Delete duplicates and keep the newest row
If your business rule says the latest row is the one to keep, reverse the comparison.
DELETE t1
FROM users t1
JOIN users t2
ON t1.email = t2.email
AND t1.id < t2.id;
The larger id represents the latest valid row and the older rows should be removed.
Preview the exact rows before deleting
Before running DELETE, use the same logic in a SELECT query so you can inspect the rows that would be removed.
SELECT t1.*
FROM users t1
JOIN users t2
ON t1.email = t2.email
AND t1.id > t2.id;
If the preview result looks wrong, do not run the delete query yet.
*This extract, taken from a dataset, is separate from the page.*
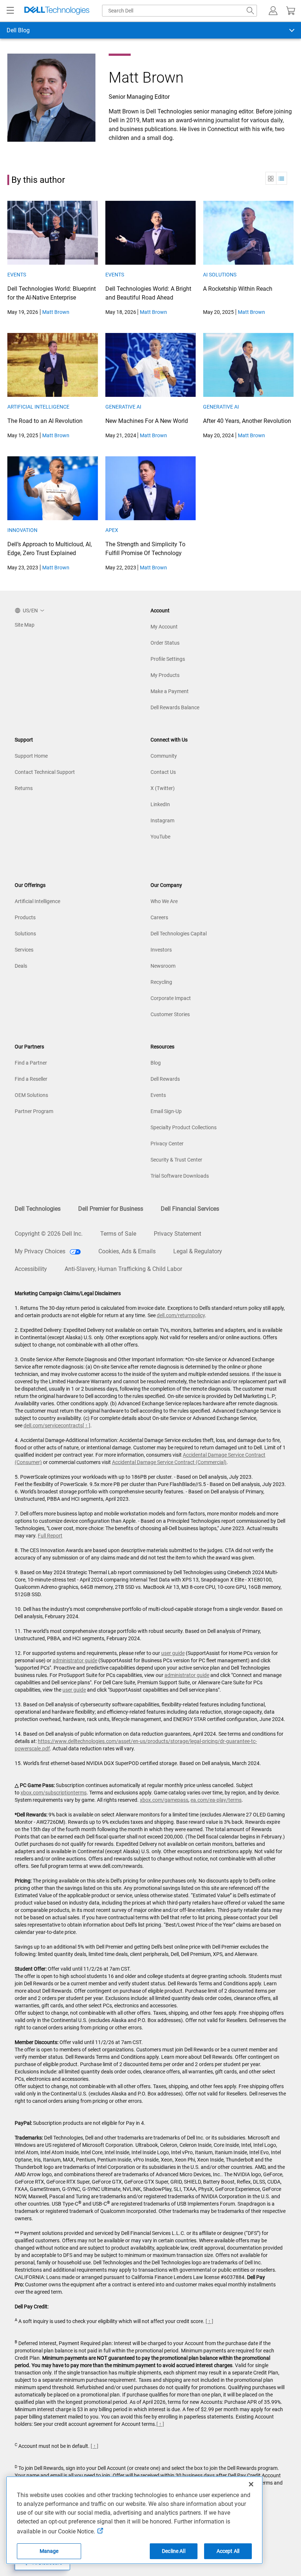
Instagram (162, 820)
Fix the duplicate condition first.
Delete duplicates based on multiple columns
If duplicates are defined by more than one column, include all relevant columns in the join condition.
DELETE t1
FROM orders t1
JOIN orders t2
ON t1.user_id = t2.user_id
AND t1.product_id = t2.product_id
AND t1.id > t2.id;
This is useful when a duplicate is not defined by a single field alone.
Verify that duplicates are gone
After deletion, run the duplicate check query again to confirm cleanup succeeded.
SELECT email, COUNT(*) AS cnt
FROM users
GROUP BY email
HAVING COUNT(*) > 1;
If cleanup worked correctly, the query should return no duplicate groups for that condition.
Common mistakes
Always convert the delete logic into a SELECT first and inspect the rows to be removed.
If your join condition is incomplete, you may delete rows that are not real duplicates.
Make sure you know whether you want to keep the oldest row, the newest row, or a row selected by another business rule.
For production or business-critical tables, a backup before cleanup is the safer move.
About this guide
This guide shows safe and practical ways to delete duplicate rows in MySQL after you have already identified them. It focuses on real cleanup work such as keeping the oldest row, keeping the newest row, previewing what will be deleted first, and avoiding destructive mistakes.
How to follow this guide
- Confirm which columns define a duplicate row.
- Preview the duplicate rows before deleting anything.
- Create a backup table if the data matters.
- Use a delete query that keeps the correct row and removes the extra ones.
- Run a verification query after cleanup to confirm duplicates are gone.
Why use this method?
Deleting duplicate rows is not just about removing repeated data. The important part is keeping the correct row and removing only the extras. A safe workflow prevents accidental loss and makes cleanup repeatable in real projects.
Frequently Asked Questions
What is the safest way to delete duplicates in MySQL?
Preview the duplicates first, back up the table if needed, and then use a delete query that clearly keeps one row and removes the rest.
How do I decide which duplicate row to keep?
Most cleanup tasks keep either the smallest ID as the oldest row or the largest ID as the newest row, depending on your data rules.
Should I delete duplicates directly from production data?
Only after previewing the affected rows and taking a backup or confirming the logic on a copy first.
Can I delete duplicates based on multiple columns?
Yes. The duplicate condition can use one column or a combination of columns that should be unique together.